● **Excerpt to read**:
# # # #

FIG. 4 shows a more detailed diagram of the output FIFO of the processor
shown in FIG. 2.
FIG. 5 is a more detailed diagram of the internals of the output FIFO
controls of the output FIFO shown in FIG. 4.
FIG. 6 shows the state diagram and next state equations for the state
machine shown in FIG. 5.
FIG. 7 shows a more detailed diagram of the input FIFO of the processor
shown in FIG. 2.
FIG. 8 shows the internals of the input FIFO controls of the input FIFO
shown in FIG. 7.
FIG. 9 is a diagram based on FIG. 1 that shows the connection of four
processors in accordance with the preferred embodiment of the present
invention.
FIG. 10A and 10B are diagrams similar to the diagrams of FIGS. 3A and 3B.
FIGS. 11A and 11B are diagrams similar to those shown in FIGS. 10A and 10B.
DETAILED DESCRIPTION OF THE PREFERRED EMBODIMENT
General
FIG. 1 illustrates a processing system 10 comprised of a parallel and
pipeline configuration of processors 12-28. Such a configuration of
processors is desirable, for example, when a number of multiplications
such as matrix multiplications are to be performed. Pipelining and
parallel processing permit multiplying the matrix in fewer cycles than is
possible using a single processor.
FIG. 2 is a block diagram of a processing element according to he preferred
embodiment of the present invention, comprising an INPUT FIFO 30, ALU 32,
OUTPUT FIFO 34, and MICROPROGRAMMED CONTROL UNIT ("MCU") 36. This
combination together makes up a complete, individual processing element,
such as one of the processors 12-28 (FIG. 1). Important to the present
invention is the OUTPUT FIFO 34 and its connections within and external to
the processing element which contains it.
Each such processing element is under the control of its MCU 36. This type
of control unit is well known. It is configured to have the ability to
control the reading of data from an input device, control the functions of
the ALU 32, and to control writes to an output device. In addition, it is
configured to be able to test the status of the EMPTY line 38 from the
INPUT FIFO 30, and the FULL line 40 from the OUTPUT FIFO 34, and under the
appropriate conditions, to wait in idle cycles based on the status of
these lines. It is configured to generate idle cycles when the
microprogram attempts to either read an empty INPUT FIFO 30, or write a
full OUTPUT FIFO 34. It continues to execute idle cycles until some other
processing element puts data in its INPUT FIFO 30 or takes data out of its
OUTPUT FIFO 34, whichever is appropriate. The ROM for the storage of the
microcode programs is contained within MCU 36 and is not shown.

# # # #

● **Dataset section**:
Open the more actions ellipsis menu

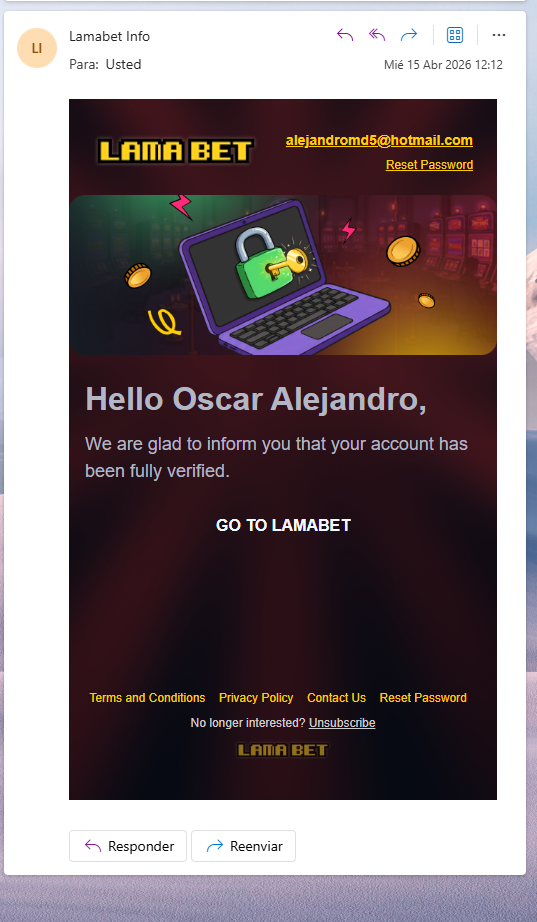pyautogui.click(x=499, y=35)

# # # #

● **Instructions**:
1. Answer these questions from the patent excerpt on processor FIFOs, one per line:
(a) What does FIG. 6 show?
(b) Which four components make up the processing element shown in FIG. 2?
(c) Under what conditions does the MCU generate idle cycles?
2. Pick up the patent excerpt on processor FIFOs after its last sentence and continue it.
The data is separate material from the patent excerpt on processor FIFOs.

● **Answers to the exercises**:
1.
(a) The state diagram and next state equations for the state machine shown in FIG. 5.
(b) INPUT FIFO 30, ALU 32, OUTPUT FIFO 34, and MICROPROGRAMMED CONTROL UNIT ("MCU") 36.
(c) When the microprogram attempts to either read an empty INPUT FIFO 30 or write a full OUTPUT FIFO 34.

2.
The functions of the ALU 32 in the preferred embodiment include floating
point multiplication and addition so as to allow high speed computation of
matrix multiply algorithms as this is considered a desirable application.
In addition, the ALU contains a register file which consists of 32
registers, each of which is 32 bits wide. The Weitek WTL 3332 32-bit
floating point data path chip is suitable for use as ALU 32, as it
contains all of the necessary functions and connections herein described.
Note, however, that the Weitek 3332 contains an additional input port that
is not needed in this application and is left unconnected. INPUT FIFO 30
provides buffering which assists in the smooth operation of the processing
element, particularly when pipelined. It is similar in construction to the
OUTPUT FIFO 34, both described below in more detail.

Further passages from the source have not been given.